Ukrainian military officials, the lawmakers noted, have repeatedly requested the drones, which can carry four Hellfire missiles and are capable of flying long-range missions at high altitude. The training timeline for the weaponry is short—about 27 days, according to the letter—and the potential benefit for the Ukrainian offensive could be significant, particularly as its existing arsenal has been ineffective at breaking the blockade.

Meanwhile, Russia's Black Sea fleet remains highly vulnerable—down to just seven ships, according to the Ukrainian military. British intelligence in recent days said a successful strike on Russian ports could leave the entire flotilla susceptible to attack.

Lloyd Austin
U.S. Secretary of Defense Lloyd Austin speaks during a news conference with South Korean Defense Minister Lee Jong-Sup at the Pentagon on November 3, 2022, in Arlington, Virginia. Officials are urging President Joe Biden to supply the Ukrainian military with long-range drones they say could allow it to break a blockade of Russian war ships blocking freight from crossing the Black Sea. Sarah Silbiger/Getty Images

"The long-term upside of the MQ-1C is significant, and has the potential to drive the strategic course of the war in Ukraine's favor," the letter reads.
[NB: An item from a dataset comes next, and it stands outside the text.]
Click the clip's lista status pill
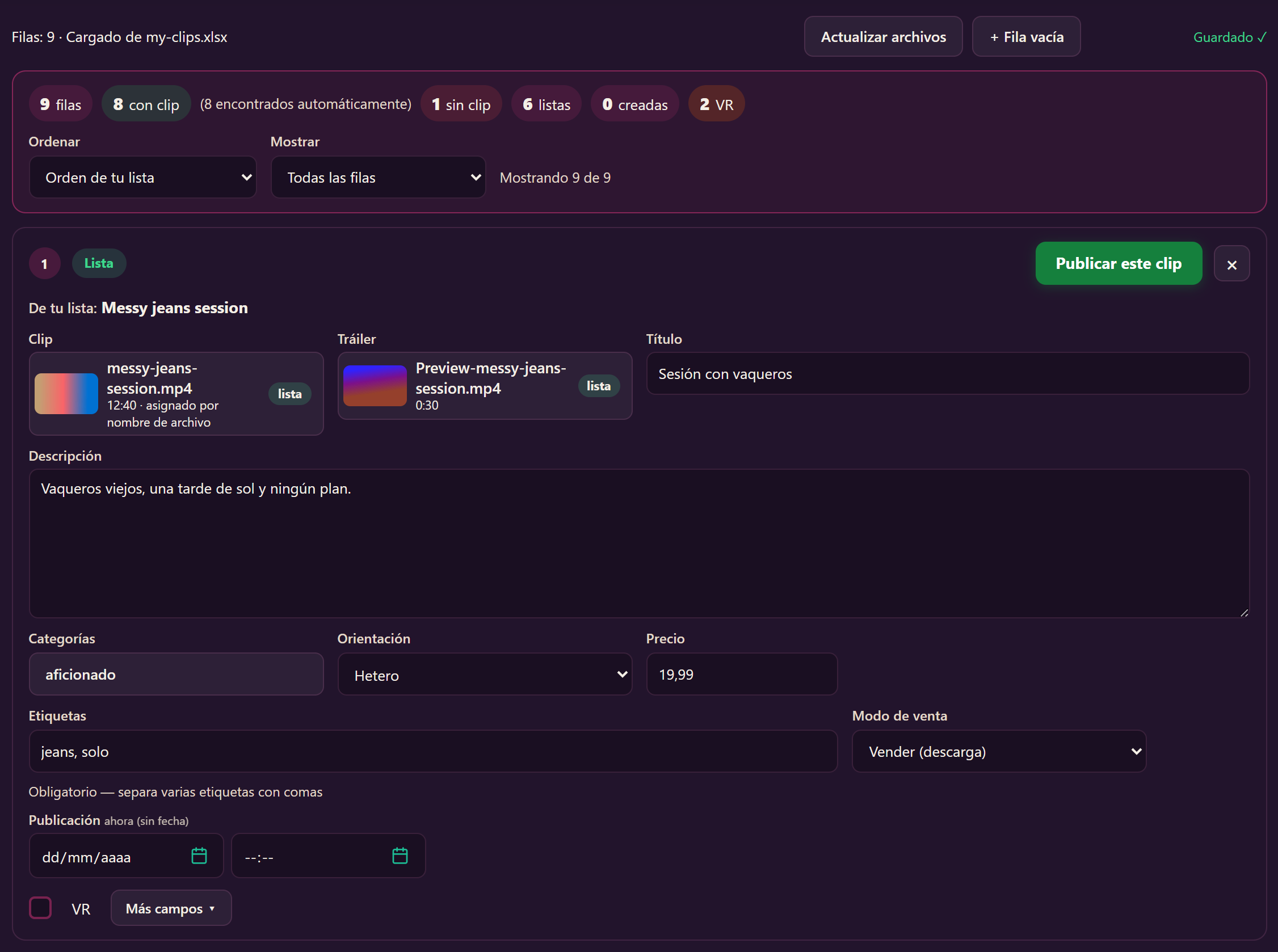 (x=289, y=394)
"A Russian victory over Ukraine would significantly damage American security and prosperity, and enabling Ukraine's preservation of its homeland remains a moral imperative and squarely within our national interests."

However, U.S. officials are believed to have been dissuaded from providing the missiles for fear they could not only fall into enemy hands but be seen by Russia as a U.S.-led escalation of the war.

"Technology security reviews are a standard practice for the transfer of U.S. defense articles to all international partners," Pentagon spokesperson Sue Gough told Reuters after the initial sale was paused in June. "All cases are reviewed individually on their own merit. Through the established process, national security concerns are elevated to the appropriate approving authority."

But there is also the question of whether the weaponry is necessary for Ukraine's defense, another aspect of the transaction the Pentagon is required to consider before any arms sale.

Some Ukrainian fighter pilots, speaking on condition of anonymity to news outlets earlier this year, reportedly dismissed the Gray Eagle's viability as a weapon of war, saying the weapons were usable only for reconnaissance missions at long distance, and were impractical for use in active combat situations.

While U.S. officials have so far declined to comment at length on the Gray Eagle's usefulness in the conflict, they now have an ultimatum.

The lawmakers—including senators Lindsey Graham, Tim Kaine and Joe Manchin—gave Secretary of Defense Lloyd Austin a deadline of November 30 to respond to numerous questions about why the sale had not taken place, including whether the drone was not appropriate for the fight in Ukraine, whether it was able to overcome the security concerns involved in the transfer of the drones, and whether the sale of the drone would antagonize Russia into escalating the conflict.

Newsweek reached out to the Pentagon for comment.